Wyatt: Exactly. This is why it’s nowhere near as ready for prime time. There’s a lot of steps to go, but voice recognition has been getting really good, really fast. And we’re already seeing, for example with music, you can write some lyrics and then have an AI generated voice of your favourite artist sing them, as if they were singing them for real. The voice recognition and voice imitation technology is getting really, really good. In the particular case of this sick notes situation, probably it’s not ready yet. But the thing about AI, and about technology in general, is that it’s getting better and better everyday. And what comes can be a lot more capable than what we currently have.
Host: Is AI hackable at all? I mean, how advanced is the system when it comes to hackers?
Wyatt: This is a really interesting point because AI systems can be used both ways. For example, if you were a cunning employee you could train an AI system to speak like you and use that AI system to answer the call for the test. So you could try to fool the other AI by using AI.
Host: So it would be battle of the AI’s? Whoever’s savvier.
Wyatt: Exactly, yes. AI can be used for so many things, and it’s really one small aspect of the bigger picture, which is what happens to sick days and how do you manage that? What we’re concerned around on our end is, what kind of world do we want to create with these technologies? Because obviously it’s going to impact not just sick days but also the job situation, the democracy piece and misinformation piece - there’s a bunch of ways in which the system can be used for good and bad, and because they’re being developed so fast we’re really not ready for what’s to come in the coming years. We’re really hoping to get that conversation started as to what are the ground rules around using AI, how do we make sure they’re used for things we want and not for others, and help society catch up and preempt what’s coming.

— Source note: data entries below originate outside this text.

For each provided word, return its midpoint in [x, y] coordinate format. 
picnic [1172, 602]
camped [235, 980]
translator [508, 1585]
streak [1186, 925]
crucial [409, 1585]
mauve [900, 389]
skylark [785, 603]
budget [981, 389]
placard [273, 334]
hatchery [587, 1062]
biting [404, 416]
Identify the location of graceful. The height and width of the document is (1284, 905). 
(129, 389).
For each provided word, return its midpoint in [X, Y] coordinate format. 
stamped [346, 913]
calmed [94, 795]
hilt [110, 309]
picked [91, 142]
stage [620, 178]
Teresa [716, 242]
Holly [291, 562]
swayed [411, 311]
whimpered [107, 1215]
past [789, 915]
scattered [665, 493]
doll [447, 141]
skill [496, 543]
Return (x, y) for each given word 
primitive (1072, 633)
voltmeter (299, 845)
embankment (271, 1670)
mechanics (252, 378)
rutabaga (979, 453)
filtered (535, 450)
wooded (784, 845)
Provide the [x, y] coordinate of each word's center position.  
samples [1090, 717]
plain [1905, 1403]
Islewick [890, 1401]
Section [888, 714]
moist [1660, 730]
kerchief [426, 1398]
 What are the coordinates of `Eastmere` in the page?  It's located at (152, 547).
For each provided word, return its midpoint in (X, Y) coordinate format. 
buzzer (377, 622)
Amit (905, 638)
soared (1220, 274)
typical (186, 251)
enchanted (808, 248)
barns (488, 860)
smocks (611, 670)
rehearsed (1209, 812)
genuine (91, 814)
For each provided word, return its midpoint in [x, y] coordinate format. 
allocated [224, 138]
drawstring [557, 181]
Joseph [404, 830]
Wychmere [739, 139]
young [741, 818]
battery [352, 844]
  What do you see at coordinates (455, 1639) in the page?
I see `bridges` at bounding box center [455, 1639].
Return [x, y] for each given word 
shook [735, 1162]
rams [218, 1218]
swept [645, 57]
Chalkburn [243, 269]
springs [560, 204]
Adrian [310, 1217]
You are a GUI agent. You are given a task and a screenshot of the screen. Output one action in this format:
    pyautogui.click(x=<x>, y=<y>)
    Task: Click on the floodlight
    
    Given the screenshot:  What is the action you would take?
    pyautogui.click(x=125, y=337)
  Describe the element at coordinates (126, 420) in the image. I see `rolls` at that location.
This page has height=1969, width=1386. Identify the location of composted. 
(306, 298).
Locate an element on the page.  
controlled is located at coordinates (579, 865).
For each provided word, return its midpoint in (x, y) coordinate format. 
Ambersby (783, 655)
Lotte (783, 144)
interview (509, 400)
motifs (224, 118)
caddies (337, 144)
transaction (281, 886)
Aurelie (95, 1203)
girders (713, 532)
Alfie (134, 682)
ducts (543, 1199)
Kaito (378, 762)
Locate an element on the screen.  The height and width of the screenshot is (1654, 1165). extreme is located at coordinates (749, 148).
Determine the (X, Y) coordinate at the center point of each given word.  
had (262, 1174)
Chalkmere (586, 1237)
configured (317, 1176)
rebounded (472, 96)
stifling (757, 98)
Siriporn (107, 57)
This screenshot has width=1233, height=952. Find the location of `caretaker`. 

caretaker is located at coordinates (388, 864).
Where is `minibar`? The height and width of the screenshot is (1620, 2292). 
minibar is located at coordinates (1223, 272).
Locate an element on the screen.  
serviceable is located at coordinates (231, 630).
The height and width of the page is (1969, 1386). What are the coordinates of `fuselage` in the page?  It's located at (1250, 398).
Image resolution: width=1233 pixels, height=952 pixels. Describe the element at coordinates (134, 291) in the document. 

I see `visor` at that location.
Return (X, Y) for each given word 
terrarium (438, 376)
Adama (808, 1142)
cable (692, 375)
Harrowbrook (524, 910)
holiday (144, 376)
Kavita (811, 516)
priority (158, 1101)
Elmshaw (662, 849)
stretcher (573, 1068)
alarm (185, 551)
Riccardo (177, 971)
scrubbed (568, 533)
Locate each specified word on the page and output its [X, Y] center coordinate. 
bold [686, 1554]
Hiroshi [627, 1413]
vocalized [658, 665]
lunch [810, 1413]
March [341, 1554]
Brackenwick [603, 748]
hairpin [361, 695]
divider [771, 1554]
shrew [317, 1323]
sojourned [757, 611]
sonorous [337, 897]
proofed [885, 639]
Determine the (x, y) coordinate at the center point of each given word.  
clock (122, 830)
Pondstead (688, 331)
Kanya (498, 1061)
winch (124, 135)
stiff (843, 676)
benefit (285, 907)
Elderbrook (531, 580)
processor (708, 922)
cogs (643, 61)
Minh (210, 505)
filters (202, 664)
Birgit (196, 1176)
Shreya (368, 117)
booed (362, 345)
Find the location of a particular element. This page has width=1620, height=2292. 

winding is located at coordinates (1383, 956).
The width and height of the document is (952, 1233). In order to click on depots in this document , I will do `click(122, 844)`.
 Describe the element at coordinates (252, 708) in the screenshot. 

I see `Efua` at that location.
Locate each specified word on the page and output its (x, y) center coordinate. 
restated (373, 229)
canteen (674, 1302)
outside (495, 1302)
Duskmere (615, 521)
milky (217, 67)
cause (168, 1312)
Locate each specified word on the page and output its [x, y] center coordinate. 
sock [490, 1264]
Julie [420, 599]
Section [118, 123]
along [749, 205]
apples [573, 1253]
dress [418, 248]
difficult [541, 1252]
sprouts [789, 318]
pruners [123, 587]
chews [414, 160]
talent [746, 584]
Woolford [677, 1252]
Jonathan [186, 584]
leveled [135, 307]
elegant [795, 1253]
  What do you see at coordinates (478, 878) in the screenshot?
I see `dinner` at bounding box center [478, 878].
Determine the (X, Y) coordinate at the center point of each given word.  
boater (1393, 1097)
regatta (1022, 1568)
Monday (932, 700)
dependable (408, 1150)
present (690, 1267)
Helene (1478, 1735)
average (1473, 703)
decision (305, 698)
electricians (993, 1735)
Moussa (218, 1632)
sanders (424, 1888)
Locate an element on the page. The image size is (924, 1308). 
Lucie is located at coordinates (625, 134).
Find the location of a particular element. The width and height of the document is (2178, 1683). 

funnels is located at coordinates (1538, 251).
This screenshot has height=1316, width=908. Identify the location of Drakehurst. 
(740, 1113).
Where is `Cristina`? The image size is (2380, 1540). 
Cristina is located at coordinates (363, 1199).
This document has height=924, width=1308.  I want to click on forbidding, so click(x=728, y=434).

Host: I was talking to Carmi Levy, who’s a tech expert, earlier on in the week about someone asking AI to basically end humanity, and to get working on that problem. And it was asking other AI programs to help it. Didn’t get too far because we’re still here, but I asked if maybe we should think about bringing in the three laws of robotics from Isaac Asimov. They are: a robot may not injure a human being or through inaction allow a human being to come to harm, a robot must obey orders given to it by human beings except where such orders would conflict with the first line, a robot must protect its own existence as long as such protection does not conflict with the first or second law. Is that being built into AI systems, and should it have to by law?
Wyatt: I think it’s one class example of the things you want AI systems to be aware of and act on. The challenge right now is the more advanced AI systems really are black boxes so what they’ll do for example in the case of the famous ChatGPT - they basically trained it with all the data on the internet and asked it to predict the next word. So what it’s done is, it has some type of internal map of the world via what it’s learned on the internet, but we don’t know what it’s learned, and we don’t know how it’s thinking. It can write some pretty impressive essays and do a bunch of fancy stuff, but we don’t know exactly how it’s doing it. So for one, we do need to make sure that we have rules; we know what rules we want it to follow. But the second piece is the technical safety piece, how do we make sure these systems are understanding those rules in a way we want them to and are not going to find really smart ways to get around them.
Host: Alright, well, a lot of questions left unanswered but that’s coming. Wyatt, thank you very much for joining us, really appreciate your time today.
Wyatt: Thank you, I appreciate it.
Host: Have a great day. Wyatt Tessari is with AIGS Canada, Co-Founder and authority dedicated to AI governance and safety.